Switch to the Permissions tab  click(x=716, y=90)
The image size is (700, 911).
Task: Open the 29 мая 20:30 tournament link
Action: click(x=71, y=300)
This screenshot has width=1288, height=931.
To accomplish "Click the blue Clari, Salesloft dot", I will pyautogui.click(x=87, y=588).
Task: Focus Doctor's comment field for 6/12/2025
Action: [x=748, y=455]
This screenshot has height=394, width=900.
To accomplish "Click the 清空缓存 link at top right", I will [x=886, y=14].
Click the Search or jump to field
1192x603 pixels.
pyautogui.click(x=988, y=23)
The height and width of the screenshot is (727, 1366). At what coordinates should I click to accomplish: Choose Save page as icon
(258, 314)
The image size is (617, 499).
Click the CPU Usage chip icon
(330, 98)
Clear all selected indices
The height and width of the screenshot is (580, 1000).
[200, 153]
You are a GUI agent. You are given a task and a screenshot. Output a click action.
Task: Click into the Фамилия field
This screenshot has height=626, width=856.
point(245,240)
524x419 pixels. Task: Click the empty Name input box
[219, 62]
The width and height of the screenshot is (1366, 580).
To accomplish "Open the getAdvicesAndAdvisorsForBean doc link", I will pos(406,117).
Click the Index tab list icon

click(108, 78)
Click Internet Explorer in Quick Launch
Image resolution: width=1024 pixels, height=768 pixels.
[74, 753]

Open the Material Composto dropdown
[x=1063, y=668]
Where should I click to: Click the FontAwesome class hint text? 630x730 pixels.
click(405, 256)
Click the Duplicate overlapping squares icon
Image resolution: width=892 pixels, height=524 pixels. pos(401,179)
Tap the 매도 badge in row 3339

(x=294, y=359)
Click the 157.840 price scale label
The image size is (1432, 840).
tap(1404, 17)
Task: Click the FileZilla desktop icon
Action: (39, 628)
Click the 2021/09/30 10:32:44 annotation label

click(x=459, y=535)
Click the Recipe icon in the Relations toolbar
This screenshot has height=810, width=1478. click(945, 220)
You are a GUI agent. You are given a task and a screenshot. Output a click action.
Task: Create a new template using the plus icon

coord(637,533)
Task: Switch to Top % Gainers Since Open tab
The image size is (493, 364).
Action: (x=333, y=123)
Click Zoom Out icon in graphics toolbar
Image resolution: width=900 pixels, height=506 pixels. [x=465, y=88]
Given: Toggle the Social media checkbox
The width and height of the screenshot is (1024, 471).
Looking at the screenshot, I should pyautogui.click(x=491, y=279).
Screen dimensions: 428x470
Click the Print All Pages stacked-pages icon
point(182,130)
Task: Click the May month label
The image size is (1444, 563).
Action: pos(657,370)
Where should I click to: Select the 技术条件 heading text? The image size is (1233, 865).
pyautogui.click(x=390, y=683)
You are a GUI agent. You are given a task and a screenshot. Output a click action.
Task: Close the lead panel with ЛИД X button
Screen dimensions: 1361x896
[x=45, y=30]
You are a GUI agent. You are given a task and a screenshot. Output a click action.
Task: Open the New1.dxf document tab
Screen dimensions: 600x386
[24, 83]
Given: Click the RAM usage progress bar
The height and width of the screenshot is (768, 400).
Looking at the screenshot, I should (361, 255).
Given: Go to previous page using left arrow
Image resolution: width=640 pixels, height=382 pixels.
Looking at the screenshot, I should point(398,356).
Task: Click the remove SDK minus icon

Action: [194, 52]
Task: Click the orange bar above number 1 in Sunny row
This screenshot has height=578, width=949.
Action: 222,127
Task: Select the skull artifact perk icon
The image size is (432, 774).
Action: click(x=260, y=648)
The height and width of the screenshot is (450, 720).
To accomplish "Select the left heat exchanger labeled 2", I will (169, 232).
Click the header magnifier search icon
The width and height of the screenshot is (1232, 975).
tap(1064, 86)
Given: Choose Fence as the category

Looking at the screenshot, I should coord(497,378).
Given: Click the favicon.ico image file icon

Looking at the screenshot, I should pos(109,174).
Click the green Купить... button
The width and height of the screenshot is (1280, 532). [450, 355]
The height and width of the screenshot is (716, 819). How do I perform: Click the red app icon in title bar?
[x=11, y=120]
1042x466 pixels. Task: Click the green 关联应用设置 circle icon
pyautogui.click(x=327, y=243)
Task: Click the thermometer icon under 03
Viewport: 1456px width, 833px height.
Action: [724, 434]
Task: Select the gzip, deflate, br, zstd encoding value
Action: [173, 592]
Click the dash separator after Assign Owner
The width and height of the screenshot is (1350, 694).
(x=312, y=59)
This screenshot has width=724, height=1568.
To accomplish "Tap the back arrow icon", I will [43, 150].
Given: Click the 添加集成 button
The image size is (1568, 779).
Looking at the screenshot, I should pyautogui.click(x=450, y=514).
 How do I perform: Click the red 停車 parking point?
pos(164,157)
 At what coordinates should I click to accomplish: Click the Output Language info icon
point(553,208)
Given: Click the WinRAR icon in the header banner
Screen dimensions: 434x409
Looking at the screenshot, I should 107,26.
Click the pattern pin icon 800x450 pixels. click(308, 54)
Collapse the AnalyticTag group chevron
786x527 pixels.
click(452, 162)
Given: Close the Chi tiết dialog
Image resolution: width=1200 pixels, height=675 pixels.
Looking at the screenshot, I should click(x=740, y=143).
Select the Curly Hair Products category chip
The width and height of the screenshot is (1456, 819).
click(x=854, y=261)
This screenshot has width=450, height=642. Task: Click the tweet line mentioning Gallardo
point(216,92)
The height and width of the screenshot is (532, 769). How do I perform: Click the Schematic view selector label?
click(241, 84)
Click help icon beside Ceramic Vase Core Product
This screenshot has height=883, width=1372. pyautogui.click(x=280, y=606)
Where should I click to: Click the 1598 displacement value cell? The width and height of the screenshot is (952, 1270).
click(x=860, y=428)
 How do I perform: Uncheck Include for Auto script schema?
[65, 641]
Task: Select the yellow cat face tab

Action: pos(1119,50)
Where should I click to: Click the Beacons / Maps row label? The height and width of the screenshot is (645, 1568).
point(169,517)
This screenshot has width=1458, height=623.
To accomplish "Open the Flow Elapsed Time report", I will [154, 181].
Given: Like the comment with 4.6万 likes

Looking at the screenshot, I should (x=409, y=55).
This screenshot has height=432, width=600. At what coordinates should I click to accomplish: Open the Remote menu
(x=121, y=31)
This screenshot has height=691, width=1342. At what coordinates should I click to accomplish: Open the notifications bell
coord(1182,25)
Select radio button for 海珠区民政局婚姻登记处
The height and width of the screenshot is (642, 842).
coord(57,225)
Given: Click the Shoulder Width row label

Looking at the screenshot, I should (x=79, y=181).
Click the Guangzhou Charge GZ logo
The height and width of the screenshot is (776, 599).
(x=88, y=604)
□ □ □
Could you copy every line above word for word, with nothing added, dropped, or changed?

Response below:
Switch to the Permissions tab  click(x=716, y=90)
The image size is (700, 911).
Task: Open the 29 мая 20:30 tournament link
Action: click(x=71, y=300)
This screenshot has width=1288, height=931.
To accomplish "Click the blue Clari, Salesloft dot", I will pyautogui.click(x=87, y=588).
Task: Focus Doctor's comment field for 6/12/2025
Action: [x=748, y=455]
This screenshot has height=394, width=900.
To accomplish "Click the 清空缓存 link at top right", I will [x=886, y=14].
Click the Search or jump to field
1192x603 pixels.
pyautogui.click(x=988, y=23)
The height and width of the screenshot is (727, 1366). At what coordinates should I click to accomplish: Choose Save page as icon
(258, 314)
The image size is (617, 499).
Click the CPU Usage chip icon
(330, 98)
Clear all selected indices
The height and width of the screenshot is (580, 1000).
[200, 153]
You are a GUI agent. You are given a task and a screenshot. Output a click action.
Task: Click into the Фамилия field
This screenshot has height=626, width=856.
point(245,240)
524x419 pixels. Task: Click the empty Name input box
[219, 62]
The width and height of the screenshot is (1366, 580).
To accomplish "Open the getAdvicesAndAdvisorsForBean doc link", I will pos(406,117).
Click the Index tab list icon

click(108, 78)
Click Internet Explorer in Quick Launch
Image resolution: width=1024 pixels, height=768 pixels.
[74, 753]

Open the Material Composto dropdown
[x=1063, y=668]
Where should I click to: Click the FontAwesome class hint text? 630x730 pixels.
click(405, 256)
Click the Duplicate overlapping squares icon
Image resolution: width=892 pixels, height=524 pixels. pos(401,179)
Tap the 매도 badge in row 3339

(x=294, y=359)
Click the 157.840 price scale label
The image size is (1432, 840).
tap(1404, 17)
Task: Click the FileZilla desktop icon
Action: (39, 628)
Click the 2021/09/30 10:32:44 annotation label

click(x=459, y=535)
Click the Recipe icon in the Relations toolbar
This screenshot has height=810, width=1478. click(945, 220)
You are a GUI agent. You are given a task and a screenshot. Output a click action.
Task: Create a new template using the plus icon

coord(637,533)
Task: Switch to Top % Gainers Since Open tab
The image size is (493, 364).
Action: (x=333, y=123)
Click Zoom Out icon in graphics toolbar
Image resolution: width=900 pixels, height=506 pixels. [x=465, y=88]
Given: Toggle the Social media checkbox
The width and height of the screenshot is (1024, 471).
Looking at the screenshot, I should pyautogui.click(x=491, y=279).
Screen dimensions: 428x470
Click the Print All Pages stacked-pages icon
point(182,130)
Task: Click the May month label
The image size is (1444, 563).
Action: pos(657,370)
Where should I click to: Select the 技术条件 heading text? The image size is (1233, 865).
pyautogui.click(x=390, y=683)
You are a GUI agent. You are given a task and a screenshot. Output a click action.
Task: Close the lead panel with ЛИД X button
Screen dimensions: 1361x896
[x=45, y=30]
You are a GUI agent. You are given a task and a screenshot. Output a click action.
Task: Open the New1.dxf document tab
Screen dimensions: 600x386
[24, 83]
Given: Click the RAM usage progress bar
The height and width of the screenshot is (768, 400).
Looking at the screenshot, I should (361, 255).
Given: Go to previous page using left arrow
Image resolution: width=640 pixels, height=382 pixels.
Looking at the screenshot, I should point(398,356).
Task: Click the remove SDK minus icon

Action: [194, 52]
Task: Click the orange bar above number 1 in Sunny row
This screenshot has height=578, width=949.
Action: 222,127
Task: Select the skull artifact perk icon
The image size is (432, 774).
Action: click(x=260, y=648)
The height and width of the screenshot is (450, 720).
To accomplish "Select the left heat exchanger labeled 2", I will (169, 232).
Click the header magnifier search icon
The width and height of the screenshot is (1232, 975).
tap(1064, 86)
Given: Choose Fence as the category

Looking at the screenshot, I should coord(497,378).
Given: Click the favicon.ico image file icon

Looking at the screenshot, I should pos(109,174).
Click the green Купить... button
The width and height of the screenshot is (1280, 532). [450, 355]
The height and width of the screenshot is (716, 819). How do I perform: Click the red app icon in title bar?
[x=11, y=120]
1042x466 pixels. Task: Click the green 关联应用设置 circle icon
pyautogui.click(x=327, y=243)
Task: Click the thermometer icon under 03
Viewport: 1456px width, 833px height.
Action: [724, 434]
Task: Select the gzip, deflate, br, zstd encoding value
Action: [173, 592]
Click the dash separator after Assign Owner
The width and height of the screenshot is (1350, 694).
(x=312, y=59)
This screenshot has width=724, height=1568.
To accomplish "Tap the back arrow icon", I will [43, 150].
Given: Click the 添加集成 button
The image size is (1568, 779).
Looking at the screenshot, I should pyautogui.click(x=450, y=514).
 How do I perform: Click the red 停車 parking point?
pos(164,157)
 At what coordinates should I click to accomplish: Click the Output Language info icon
point(553,208)
Given: Click the WinRAR icon in the header banner
Screen dimensions: 434x409
Looking at the screenshot, I should 107,26.
Click the pattern pin icon 800x450 pixels. click(308, 54)
Collapse the AnalyticTag group chevron
786x527 pixels.
click(452, 162)
Given: Close the Chi tiết dialog
Image resolution: width=1200 pixels, height=675 pixels.
Looking at the screenshot, I should click(x=740, y=143).
Select the Curly Hair Products category chip
The width and height of the screenshot is (1456, 819).
click(x=854, y=261)
This screenshot has width=450, height=642. Task: Click the tweet line mentioning Gallardo
point(216,92)
The height and width of the screenshot is (532, 769). How do I perform: Click the Schematic view selector label?
click(241, 84)
Click help icon beside Ceramic Vase Core Product
This screenshot has height=883, width=1372. pyautogui.click(x=280, y=606)
Where should I click to: Click the 1598 displacement value cell? The width and height of the screenshot is (952, 1270).
click(x=860, y=428)
 How do I perform: Uncheck Include for Auto script schema?
[65, 641]
Task: Select the yellow cat face tab

Action: pos(1119,50)
Where should I click to: Click the Beacons / Maps row label? The height and width of the screenshot is (645, 1568).
point(169,517)
This screenshot has width=1458, height=623.
To accomplish "Open the Flow Elapsed Time report", I will [154, 181].
Given: Like the comment with 4.6万 likes

Looking at the screenshot, I should (x=409, y=55).
This screenshot has height=432, width=600. At what coordinates should I click to accomplish: Open the Remote menu
(x=121, y=31)
This screenshot has height=691, width=1342. At what coordinates should I click to accomplish: Open the notifications bell
coord(1182,25)
Select radio button for 海珠区民政局婚姻登记处
The height and width of the screenshot is (642, 842).
coord(57,225)
Given: Click the Shoulder Width row label

Looking at the screenshot, I should (x=79, y=181).
Click the Guangzhou Charge GZ logo
The height and width of the screenshot is (776, 599).
(x=88, y=604)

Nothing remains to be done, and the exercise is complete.